Jones Kelly, Krishnamurthi Rita, Barker-Collo Suzanne, De Silva Sulekha, Henry Nathan, Zeng Irene, Vorster Anja, Te Ao Braden, Green Geoff, Ratnasabapathy Yogini, Feigin Valery
National Institute for Stroke and Applied Neurosciences, School of Clinical Sciences Auckland University of Technology Auckland New Zealand.
School of Psychology The University of Auckland Auckland New Zealand.
J Am Heart Assoc. 2025 Jan 7;14(1):e034441. doi: 10.1161/JAHA.124.034441. Epub 2024 Dec 24.

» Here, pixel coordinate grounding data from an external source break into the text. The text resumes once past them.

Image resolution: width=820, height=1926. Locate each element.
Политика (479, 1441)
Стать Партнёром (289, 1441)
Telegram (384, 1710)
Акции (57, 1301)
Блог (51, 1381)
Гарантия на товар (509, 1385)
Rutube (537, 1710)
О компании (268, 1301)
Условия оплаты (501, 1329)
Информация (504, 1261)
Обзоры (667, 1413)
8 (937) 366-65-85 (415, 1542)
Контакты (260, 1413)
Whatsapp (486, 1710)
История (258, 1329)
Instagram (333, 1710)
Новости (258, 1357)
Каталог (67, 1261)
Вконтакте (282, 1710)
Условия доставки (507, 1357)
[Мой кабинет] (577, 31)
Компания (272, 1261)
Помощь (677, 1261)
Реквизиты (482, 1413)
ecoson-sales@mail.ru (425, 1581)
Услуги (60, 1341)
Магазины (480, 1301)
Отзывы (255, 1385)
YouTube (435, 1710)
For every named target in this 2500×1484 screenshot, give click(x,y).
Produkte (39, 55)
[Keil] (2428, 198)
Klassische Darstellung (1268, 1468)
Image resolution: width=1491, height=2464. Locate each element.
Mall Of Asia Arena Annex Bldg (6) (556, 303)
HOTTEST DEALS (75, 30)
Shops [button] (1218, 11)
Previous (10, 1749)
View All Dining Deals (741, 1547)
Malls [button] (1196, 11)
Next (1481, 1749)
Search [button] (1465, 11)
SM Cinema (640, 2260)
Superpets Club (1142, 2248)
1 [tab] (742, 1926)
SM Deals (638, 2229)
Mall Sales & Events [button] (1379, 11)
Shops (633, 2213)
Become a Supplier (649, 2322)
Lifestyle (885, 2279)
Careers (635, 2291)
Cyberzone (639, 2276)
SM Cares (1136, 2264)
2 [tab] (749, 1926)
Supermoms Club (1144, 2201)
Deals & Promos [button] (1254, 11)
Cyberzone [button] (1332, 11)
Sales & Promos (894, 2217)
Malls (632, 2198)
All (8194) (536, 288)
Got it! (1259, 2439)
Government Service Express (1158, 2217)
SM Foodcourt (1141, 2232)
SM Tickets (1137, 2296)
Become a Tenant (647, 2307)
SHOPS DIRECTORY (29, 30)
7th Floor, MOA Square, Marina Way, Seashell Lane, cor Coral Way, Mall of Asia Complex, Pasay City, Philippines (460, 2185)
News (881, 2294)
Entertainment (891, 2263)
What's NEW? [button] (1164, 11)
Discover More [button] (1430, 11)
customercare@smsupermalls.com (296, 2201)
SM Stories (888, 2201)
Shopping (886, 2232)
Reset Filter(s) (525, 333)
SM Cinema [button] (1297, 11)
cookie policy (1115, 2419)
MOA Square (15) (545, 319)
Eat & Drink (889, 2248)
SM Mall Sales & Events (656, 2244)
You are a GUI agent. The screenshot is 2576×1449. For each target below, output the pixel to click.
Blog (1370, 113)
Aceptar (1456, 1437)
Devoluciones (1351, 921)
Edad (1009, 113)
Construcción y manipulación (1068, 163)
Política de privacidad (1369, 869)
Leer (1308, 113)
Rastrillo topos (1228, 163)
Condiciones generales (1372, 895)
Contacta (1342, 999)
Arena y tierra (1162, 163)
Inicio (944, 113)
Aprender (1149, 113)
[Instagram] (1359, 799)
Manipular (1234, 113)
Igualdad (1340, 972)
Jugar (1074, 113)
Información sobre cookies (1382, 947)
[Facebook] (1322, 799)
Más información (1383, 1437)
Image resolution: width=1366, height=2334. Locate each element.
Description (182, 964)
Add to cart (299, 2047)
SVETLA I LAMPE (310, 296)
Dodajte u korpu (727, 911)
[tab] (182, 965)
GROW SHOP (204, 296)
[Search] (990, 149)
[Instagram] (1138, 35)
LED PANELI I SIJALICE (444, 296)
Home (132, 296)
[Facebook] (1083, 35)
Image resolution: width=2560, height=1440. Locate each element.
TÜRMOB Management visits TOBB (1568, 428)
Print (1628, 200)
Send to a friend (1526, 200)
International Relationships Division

Poststroke fatigue affects ≈50% of patients with stroke, causing significant personal, societal, and economic burden. In the FASTER (Fatigue After Stroke Educational Recovery) study, we assessed a group-based educational intervention for poststroke fatigue.
Two hundred patients with clinically significant fatigue were included and randomized to either a general stroke education control or fatigue management group (FMG) intervention and assessed at baseline, 6 weeks, and 3 months. The FMG involved weekly psychoeducation sessions over 6 weeks. Coprimary outcomes were the Fatigue Severity Scale and Multidimensional Fatigue Inventory-20 total scores. Adjusted mean total Fatigue Severity Scale scores at 6 weeks (primary end point) were nearly identical for the education control and FMG groups. The adjusted mean difference between treatment groups was -0.13 (SE, 1.4; =0.92) at 6 weeks and 1.67 (SE, 1.4; =0.26) at 3 months. Although there were no significant effects, Fatigue Severity Scale outcomes were in the direction of a treatment effect based on the estimated change. Adjusted mean total Multidimensional Fatigue Inventory-20 scores at 6 weeks (primary end point) were similar for the education control and FMG groups. The adjusted mean difference between treatment groups was -0.91 (SE, 1.54; =0.55) at 6 weeks and -1.26 (SE, 1.8; =0.49) at 3 months. Both groups had similar secondary outcomes (eg, Multidimensional Fatigue Inventory-20 subscales, sleep, pain, mood, quality of life) at 6 weeks and 3 months.
We found no evidence of significant group-level benefits of FMG over and above general stroke education. Educational group-based interventions for poststroke fatigue should continue to be refined and examined, including consideration of potential impacts at an individual level.
URL: https://www.anzctr.org.au/; UnIque identifier: ACTRN12619000626167.
中风后疲劳影响约50%的中风患者,造成重大的个人、社会和经济负担。在FASTER(中风后疲劳教育康复)研究中,我们评估了一种针对中风后疲劳的基于小组的教育干预措施。
纳入200例有临床显著疲劳的患者,随机分为一般中风教育对照组或疲劳管理组(FMG)干预组,并在基线、6周和3个月时进行评估。FMG包括在6周内每周进行一次心理教育课程。共同主要结局是疲劳严重程度量表和多维疲劳量表-20总分。在6周(主要终点)时,教育对照组和FMG组的调整后平均疲劳严重程度量表总分几乎相同。治疗组之间在6周时的调整后平均差异为-0.13(标准误,1.4;P = 0.92),在3个月时为1.67(标准误,1.4;P = 0.26)。虽然没有显著效果,但根据估计的变化,疲劳严重程度量表的结局显示出治疗效果的趋势。在6周(主要终点)时,教育对照组和FMG组的调整后平均多维疲劳量表-20总分相似。治疗组之间在6周时的调整后平均差异为-0.91(标准误, 1.54;P = 0.55),在3个月时为-1.26(标准误, 1.8;P = 0.49)。两组在6周和3个月时的次要结局(如多维疲劳量表-20子量表、睡眠、疼痛、情绪、生活质量)相似。
我们没有发现证据表明FMG比一般中风教育有显著的组水平益处。基于小组的中风后疲劳教育干预措施应继续完善和研究,包括考虑个体层面的潜在影响。